Men, Momma K believed, were too simple to ever be truly safe from the temptations of a house of pleasure. It had been her business to make sure those temptations were multifaceted, and she’d been good at her business. Her establishments weren’t just whorehouses. She had meeting rooms, smoking rooms, dignified parlors, lecturers on all the topics men love. The food and drink were always finer than her competitors’ and priced lower. At her best establishments, she brought in chefs and wine masters from all over Midcyru. As a restaurateur, she would have been a dismal failure. The food side of her business operated at a loss every year. But at her houses, men who came for the food stayed to spend their coin other ways.
The few Brant Agons of the world didn’t bang her girls for two reasons: they were happy at home, and they didn’t walk through the doors in the first place. She was sure Agon had been derided for that. Men who didn’t frequent the houses of pleasure were always mocked by those who did.
Brant had conviction, integrity. He reminded her of Durzo.
The thought sent a lance through her stomach. Durzo had been dead three months. Gods, how she missed him! She’d been helplessly in love with Durzo. Durzo was the only man in her life who would ever understand her. She’d been too terrified of that to let love grow. She’d been a coward. She’d starved their relationship of honesty, and like a plant potted in a shallow bowl, the relationship had been stunted. Durzo was the father of her child. He’d only found out a few days before he died.
Once a whore, always a whore, huh, Gwin? She used to despise old women who clung to their lost youth by their lacquered fingernails. Now she was one. Part of her wanted to seduce Brant just to prove to herself that she still could. But she didn’t want to seduce Brant. It had been years since she’d taken a man to her bed. For all the thousands of times it had been work, there had been times she’d liked or admired her lover of the moment. And there had been Durzo. The night they conceived Uly, he’d been so blasted on mushrooms that he hadn’t been much of a lover, but to have the man she loved share her bed had filled her to overflowing. She was so shot through with love and grief that she’d wept during their lovemaking. Even in his drugged state, Durzo had stopped and asked if he was hurting her. After that, it had taken all her skill to bring him to completion.

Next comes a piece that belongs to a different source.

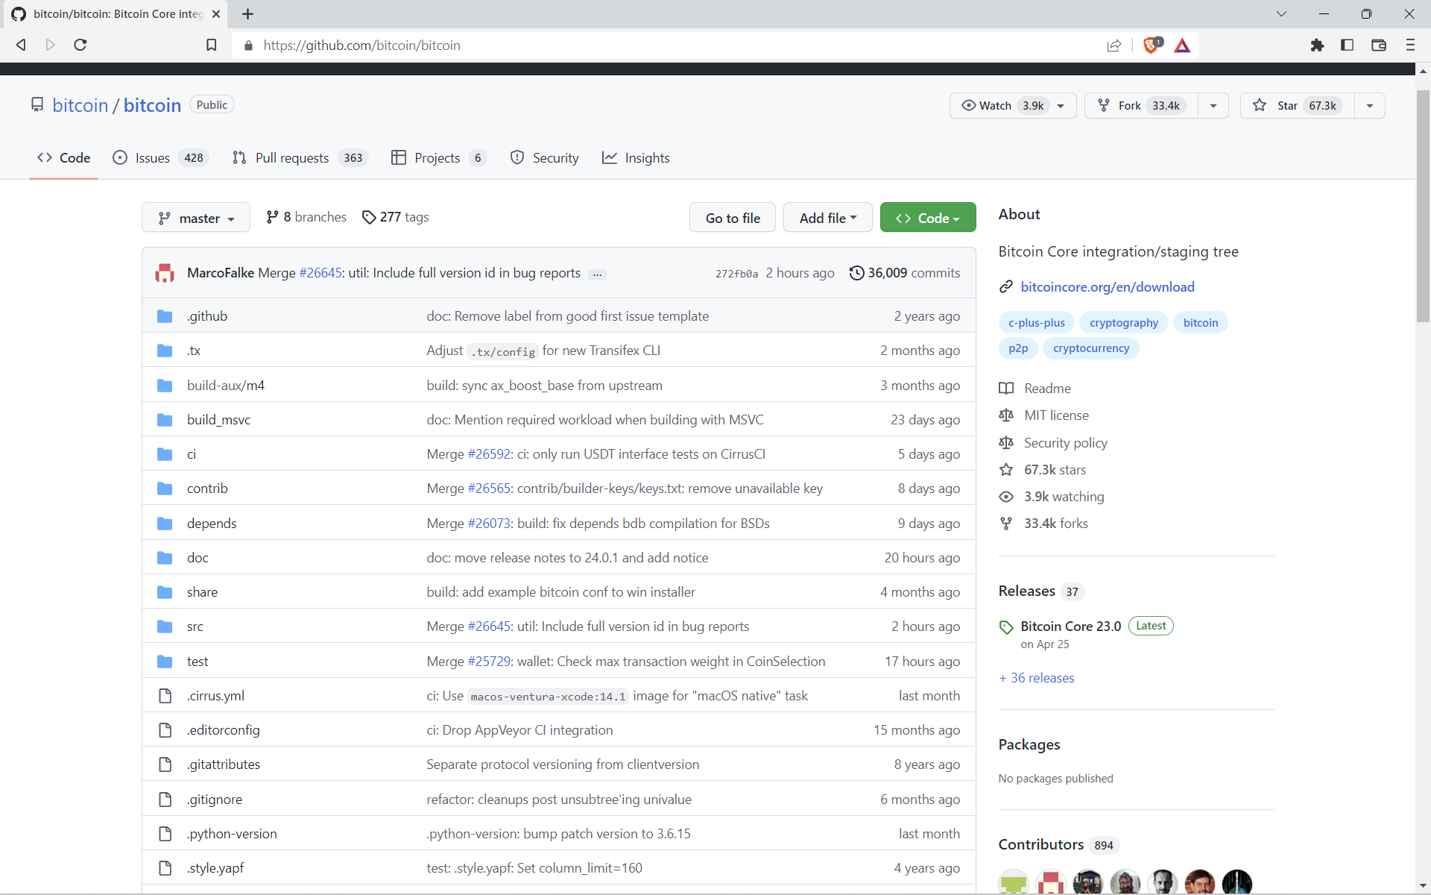This screenshot has height=895, width=1431.
Task: Click the Go to file button
Action: click(732, 217)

Durzo had been a tender man when it came to taking his pleasure.
Now their child was being raised by Kylar and Elene. It was the only deception she didn’t regret. With those two, Uly would do well.

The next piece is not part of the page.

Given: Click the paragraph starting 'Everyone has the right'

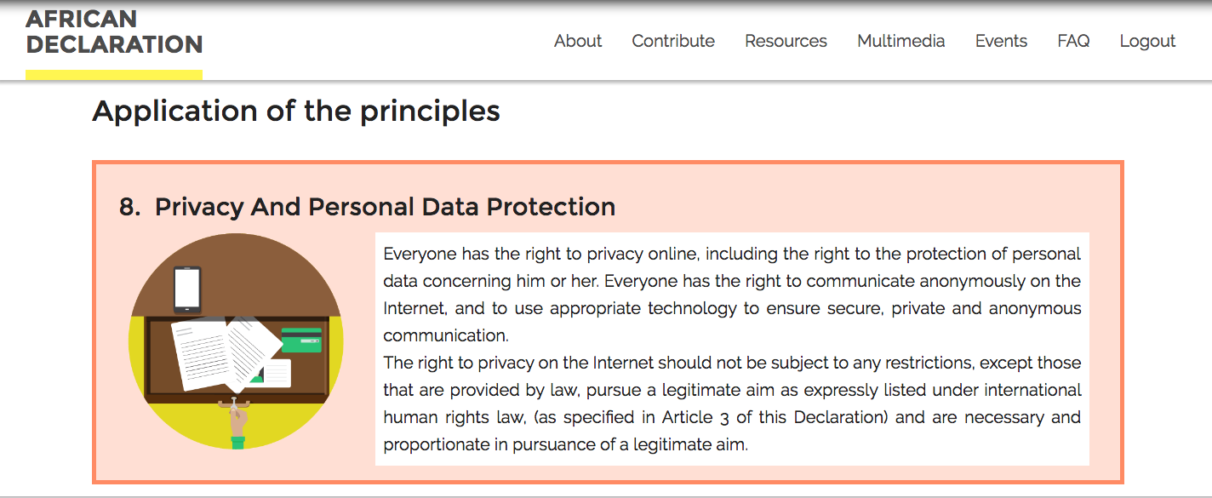Looking at the screenshot, I should tap(732, 295).
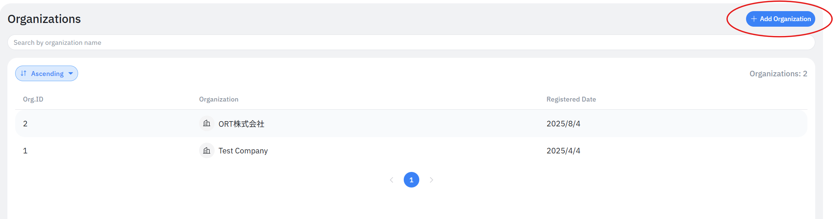The width and height of the screenshot is (833, 219).
Task: Click the Org.ID column header
Action: tap(33, 99)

But she was tired of deceit. Tired of taking and never giving. She didn’t want to seduce Brant. She knew he wanted her, and his wife was probably dead. Probably, but he couldn’t know. Wouldn’t know. Ever. How long would a man like Brant Agon wait for the woman he loved?
Forever. That’s the kind of man he is.
Thirty-some years ago, they’d met at a party, her first ever at a noble’s home. He’d fallen instantly in love with her and she’d allowed him to court her, never telling him what she did, what she was. He’d been gallant, confident, determined to make his mark on the world, and so sweetly careful in his courting that he hadn’t asked her for a kiss for a month.